In spite of her good intentions, her feet began to hurt too badly to ignore them much longer, and people were beginning to notice her. Slowing down for a moment, she saw a dark alleyway between two buildings, and she made her way there, crouching down between several horrible-smelling wooden fish crates. I must think! she commanded herself, because she knew that without a plan she could never gain her freedom.

Sitting on one of the crates, she slipped on her shoes, tying the laces about her ankles. As she did so, she calmed her racing heart and began to consider her alternatives. She needed somewhere to go, a place to hide until she could get a job, and especially a place to hide until that insane American left the country.

Lost in thought, she wasn’t aware of the shouts in the street until she was practically looking at Travis, his legs spread wide, hands on hips, his profile to her. It was minutes before she realized that he didn’t see her, that he was only shouting orders to the people in the streets. The idea that he’d give orders to strangers renewed her determination to escape this man. Making herself as small as possible, she crouched down among the boxes, praying he wouldn’t see her.

Even when he turned and ran down the street, she didn’t relax or move, because she felt he wasn’t one to give up. No, Travis Stanford was too sure he was right to ever give a thought to anyone else’s opinions. If he’d hold someone prisoner, he’d certainly not let that prisoner escape without a fight.

Remaining in her stiff, uncomfortable position, she tried to come up with a plan. First she’d have to get away from the docks, and the way to do that was always to keep the sea at her back. Smiling, she thought that shouldn’t be difficult to do and was sure she had half her problem solved. The other problem was where to go when she was away from the dock

s. If she could find her way back to Weston Manor, maybe Matta, her old maid, would know of some place Regan could go.

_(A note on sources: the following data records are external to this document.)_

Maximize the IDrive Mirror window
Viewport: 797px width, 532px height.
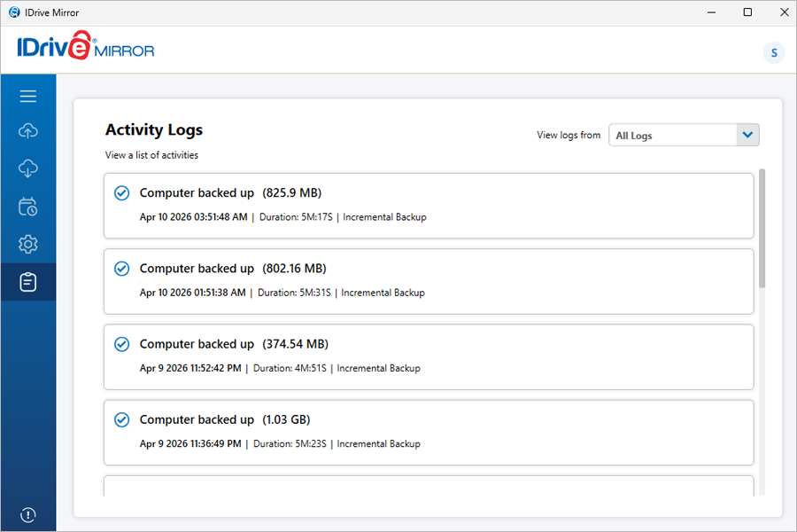tap(747, 12)
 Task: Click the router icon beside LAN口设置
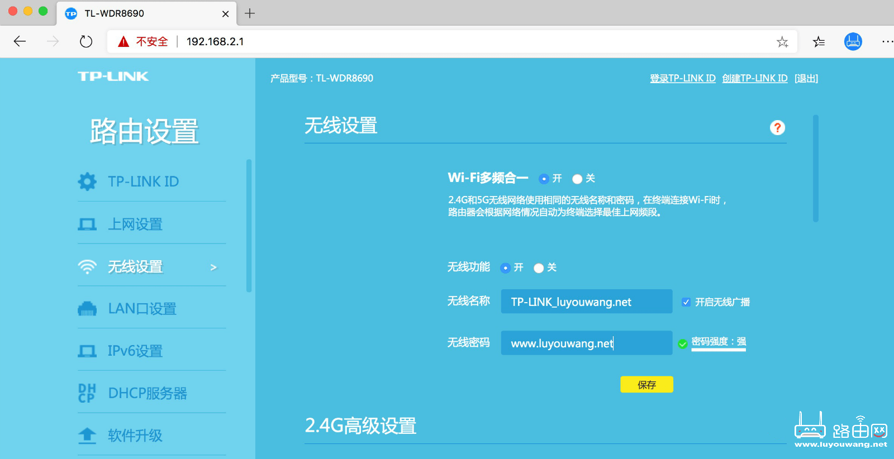click(x=87, y=309)
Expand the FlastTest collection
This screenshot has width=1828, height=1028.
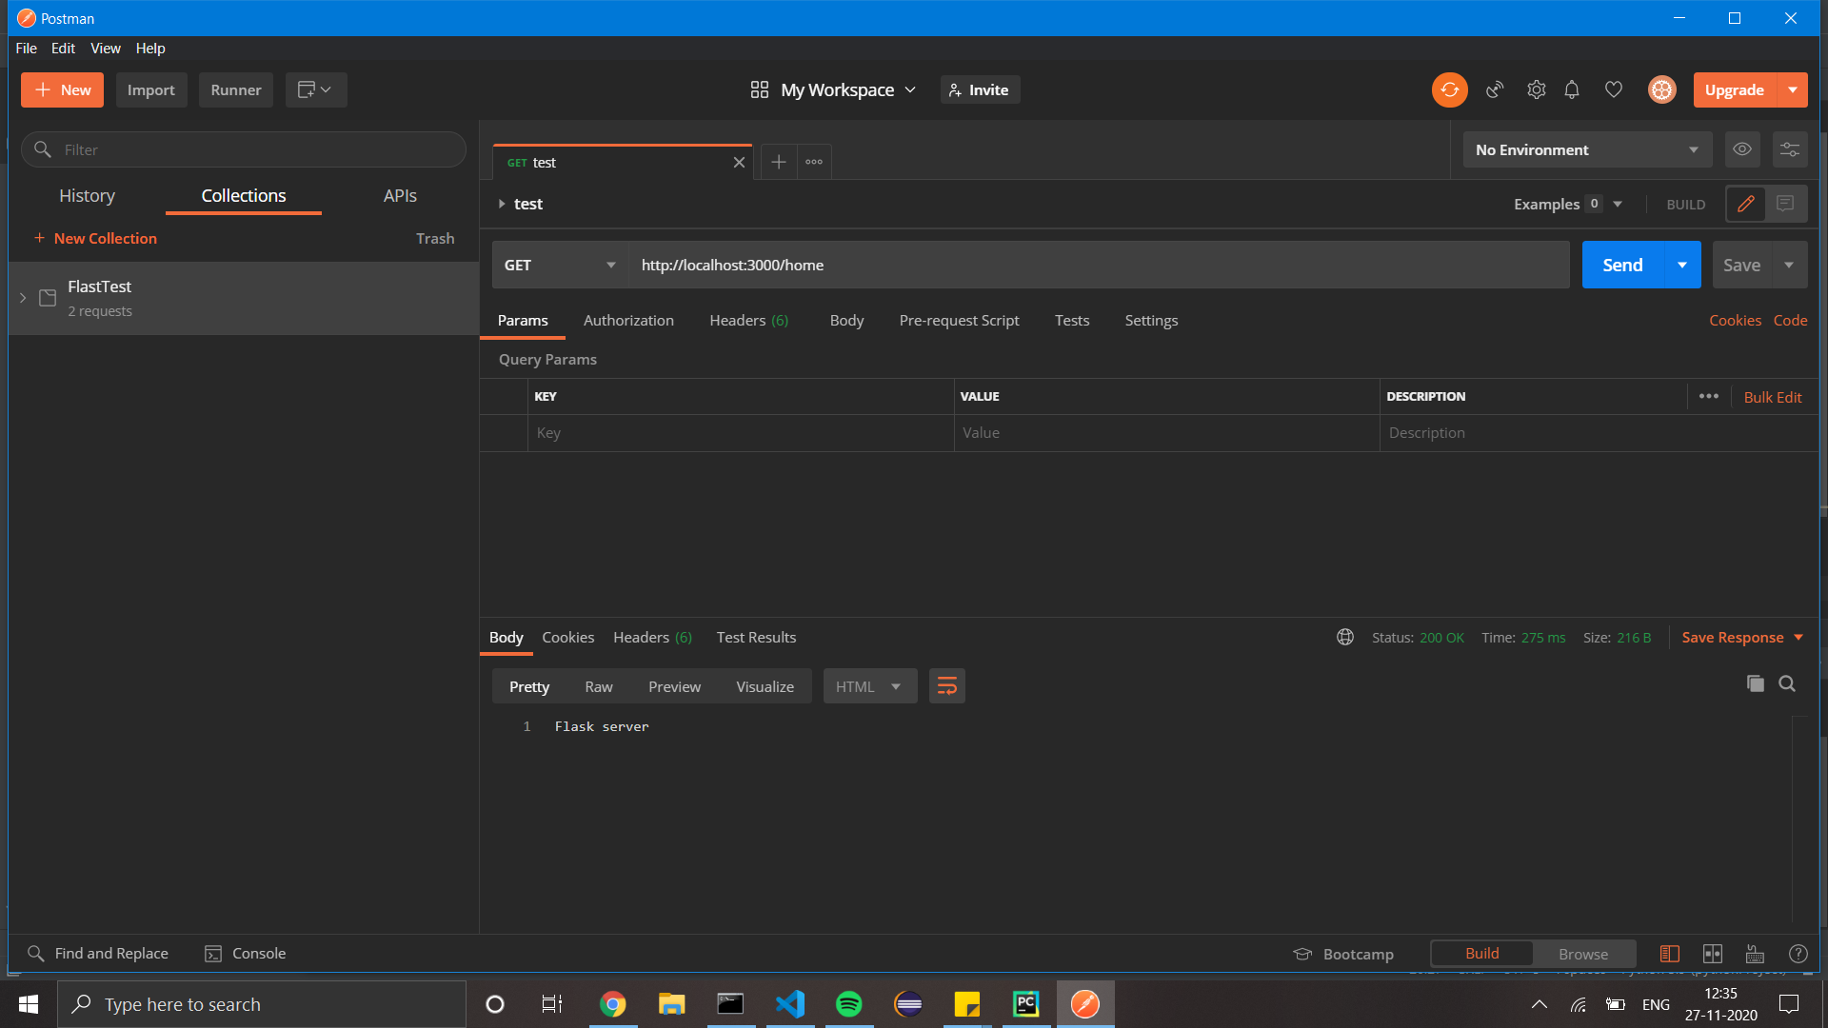pos(23,298)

Hours and hours seemed to pass, yet the sun was still bright, the noise of the docks still loud. Using all her powers of concentration, she tried to ignore the cramps in her legs, and the ache in her back. Twice she saw Travis go by, and the second time she was close to calling out to him. Perhaps it was the pain in her aching body, but she seemed to remember all too clearly the last time she’d been alone on the docks. Of course, then she’d been wearing only her nightgown, and how could she expect to be treated as a lady when she was dressed as a woman of low morals? Now, wearing the elegant velvet dress, everyone would recognize her as a lady, and they wouldn’t dare touch her.

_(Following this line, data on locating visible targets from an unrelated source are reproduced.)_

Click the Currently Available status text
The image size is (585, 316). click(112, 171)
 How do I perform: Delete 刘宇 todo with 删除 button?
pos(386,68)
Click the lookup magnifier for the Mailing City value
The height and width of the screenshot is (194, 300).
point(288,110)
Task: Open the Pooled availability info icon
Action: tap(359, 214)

Smiling, her confidence somewhat restored, she tried to twist her hair into some semblance of order. Yesterday the French dressmaker and her assistants had worn their hair short, à la greque, and Regan wondered if possibly she should cut hers. Maybe it would give her an added air of sophistication in her new life—whatever that was to be.

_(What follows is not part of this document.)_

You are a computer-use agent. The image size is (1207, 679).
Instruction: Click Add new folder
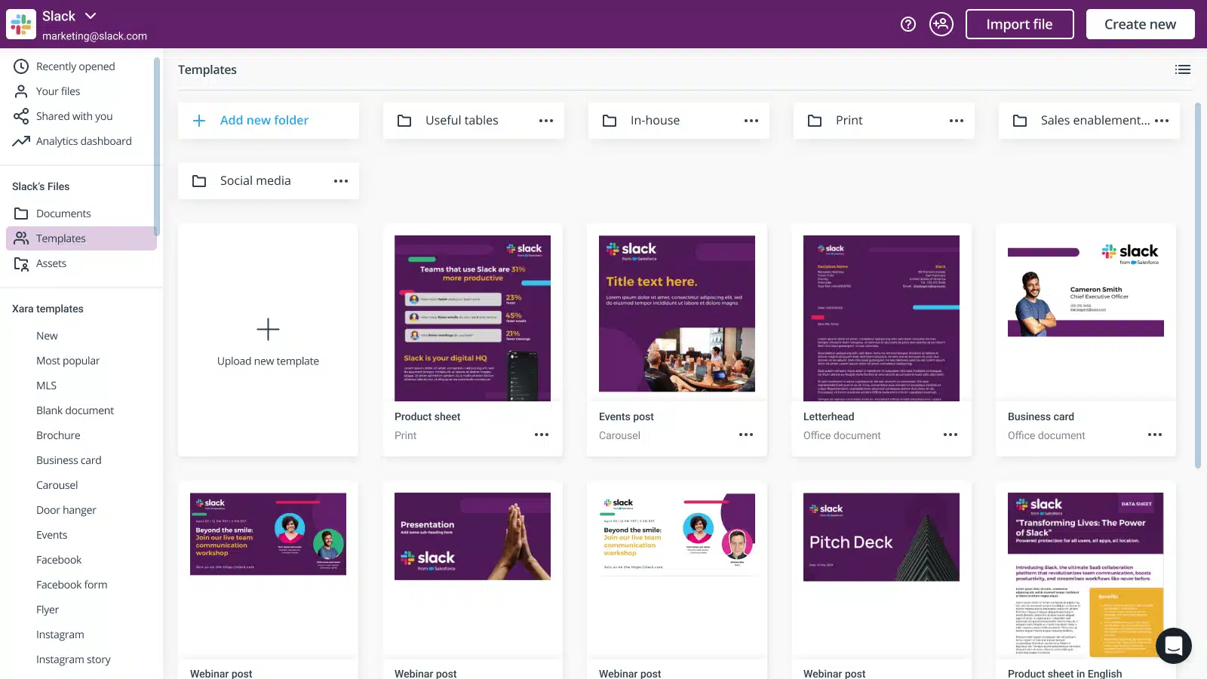264,120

Her musings made the time pass, and when she saw that the sun was setting she felt as if she were about to embark on a great adventure. She had escaped the awful American, and she was free to go wherever she wanted.

Slowly, painfully, she left her crouch, shaking her tired legs, and letting the blood return to them as she put her weight on them. As she stood erect, she realized that her feet were cut and the sores inside her shoes were covered with dried blood, which broke apart when she took her first step.

Pulling her courage together, she stepped toward the darkening street. A lady, she reminded herself. She must carry herself like a lady and not let a little thing like lacerated, swollen feet make her limp. If she kept her shoulders back, her spine straight, her chin high, no one would bother her—no one would dare molest a lady.

Chapter 5

NEWS OF A PRETTY YOUNG BIT OF FLUFF WALKING ABOUT the docks unescorted spread like fire through a dry forest. Men who were too drunk to walk somehow managed to drag themselves out of a stupor and stagger in the direction of the young woman. An entire shipload of sailors just in from a three-year voyage grabbed bottles of rum and ran toward where someone said there was a whole passel of women just waiting for them.